Scoring confidence level is a tolerance, and it measures the correct degree of confidence of result of the function as scoring.Appraisal result shows that the result of true positive is almost determined when marking high, and when marking low, the result of correct rejection is also determined very much.When marking in intermediate range, False Rejects and/or false alarm become frequent.Therefore, described method is by the value of scoring range mappings to scoring confidence level, as shown below.Scoring confidence level can be discrete or continuous print value.The quantity of subregion can also regulate based on the fidelity reached required by optimum performance.
Face-recognition procedure on detector can calculate face scoring and the scoring of facial confidence level.Speech recognition process in same probe can calculate speech assessment and the scoring of voice confidence level similarly.Then adaptive weighting can distribute in fusion formula according to face and speech assessment confidence level.
For large data set, can enable to know with searching algorithm about face and the sufficient statistic value of speech assessment is the group of scoring value by scoring spatial division, and can determine that adaptive weighting is to reach required FAR and FRR.
As described herein, following apparatus and method are new for different: the fusion that these apparatus and method can adopt the facial ID scoring+voice ID based on confidence score to mark is with equipment or remove intrusion detection warning system.

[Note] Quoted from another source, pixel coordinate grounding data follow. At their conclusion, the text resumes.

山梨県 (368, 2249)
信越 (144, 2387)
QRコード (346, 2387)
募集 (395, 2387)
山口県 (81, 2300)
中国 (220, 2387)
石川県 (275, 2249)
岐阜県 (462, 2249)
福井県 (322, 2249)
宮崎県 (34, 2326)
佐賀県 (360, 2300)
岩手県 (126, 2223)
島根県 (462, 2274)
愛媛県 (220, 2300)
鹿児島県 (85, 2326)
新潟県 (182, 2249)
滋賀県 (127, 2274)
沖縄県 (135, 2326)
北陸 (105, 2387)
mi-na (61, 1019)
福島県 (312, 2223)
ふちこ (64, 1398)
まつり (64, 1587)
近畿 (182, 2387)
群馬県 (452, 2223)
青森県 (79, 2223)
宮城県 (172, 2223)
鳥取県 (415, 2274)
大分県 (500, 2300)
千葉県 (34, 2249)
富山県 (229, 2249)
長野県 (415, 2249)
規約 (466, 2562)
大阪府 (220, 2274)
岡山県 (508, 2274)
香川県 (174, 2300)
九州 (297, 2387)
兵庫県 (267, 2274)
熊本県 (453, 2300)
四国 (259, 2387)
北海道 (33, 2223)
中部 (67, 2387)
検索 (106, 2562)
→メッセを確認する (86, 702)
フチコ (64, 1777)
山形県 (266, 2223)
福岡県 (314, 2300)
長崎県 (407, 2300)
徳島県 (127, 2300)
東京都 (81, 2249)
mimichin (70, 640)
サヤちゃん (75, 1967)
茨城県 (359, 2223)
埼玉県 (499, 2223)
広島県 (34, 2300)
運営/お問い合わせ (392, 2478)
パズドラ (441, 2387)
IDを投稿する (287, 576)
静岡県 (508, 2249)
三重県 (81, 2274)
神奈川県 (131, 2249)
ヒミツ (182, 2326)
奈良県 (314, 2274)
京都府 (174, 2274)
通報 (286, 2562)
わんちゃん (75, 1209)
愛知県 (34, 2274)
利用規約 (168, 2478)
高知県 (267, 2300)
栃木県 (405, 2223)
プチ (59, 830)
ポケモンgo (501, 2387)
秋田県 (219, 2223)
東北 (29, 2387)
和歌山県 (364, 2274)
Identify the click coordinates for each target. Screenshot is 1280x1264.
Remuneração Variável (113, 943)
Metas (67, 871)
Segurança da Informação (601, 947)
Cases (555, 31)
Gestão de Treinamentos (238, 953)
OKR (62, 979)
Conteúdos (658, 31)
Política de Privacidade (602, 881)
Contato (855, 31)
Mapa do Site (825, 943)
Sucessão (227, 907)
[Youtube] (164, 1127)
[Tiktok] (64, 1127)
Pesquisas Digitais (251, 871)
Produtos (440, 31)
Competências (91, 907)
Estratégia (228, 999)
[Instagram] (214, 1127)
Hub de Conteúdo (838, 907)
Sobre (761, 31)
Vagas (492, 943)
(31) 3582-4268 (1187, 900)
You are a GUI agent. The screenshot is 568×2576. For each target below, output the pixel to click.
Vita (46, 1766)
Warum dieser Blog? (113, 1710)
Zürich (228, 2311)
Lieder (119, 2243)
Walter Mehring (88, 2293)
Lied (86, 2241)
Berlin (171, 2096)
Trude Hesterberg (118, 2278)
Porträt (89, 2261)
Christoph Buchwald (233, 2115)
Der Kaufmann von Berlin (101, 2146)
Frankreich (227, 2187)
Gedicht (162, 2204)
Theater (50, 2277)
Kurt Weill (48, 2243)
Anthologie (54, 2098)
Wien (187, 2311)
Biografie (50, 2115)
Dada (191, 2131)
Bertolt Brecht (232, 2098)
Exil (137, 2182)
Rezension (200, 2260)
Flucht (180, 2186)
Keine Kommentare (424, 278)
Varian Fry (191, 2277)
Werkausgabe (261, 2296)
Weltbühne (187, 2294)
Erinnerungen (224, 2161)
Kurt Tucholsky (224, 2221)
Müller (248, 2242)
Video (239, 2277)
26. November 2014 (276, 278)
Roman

In addition, it is believed that embodiment as herein described is differentiable relative to other known methods, and improve performance and the operation of such face+voice biometric equipment/deactivation system, because they can provide:
1. face and the preconditioning of phonetic entry, for offsetting the change of operating environment by comprising signal preconditioning rear video and sound signal seizure, is compared with the face and speech samples of guaranteeing high-quality;
2. noise is eliminated and background sound reduction, and it utilizes continuous background sound monitoring be absorbed in human speech signal by using the spectral audio filtering of selectivity and scrupulous application and suppress neighbourhood noise, and can not have a negative impact to the tonequality distinguishing voice;
3. active noise eliminates the employing of (ANC) technology, catches and neighbourhood noise suppresses for human speech, by use multiple have time m-phase place negative feedback squelch microphone keep accurately near field audio capture while Background suppression noise; And
4. before fusion calculation to the prescreen of insignificant or strong noise speech audio sample and refusal.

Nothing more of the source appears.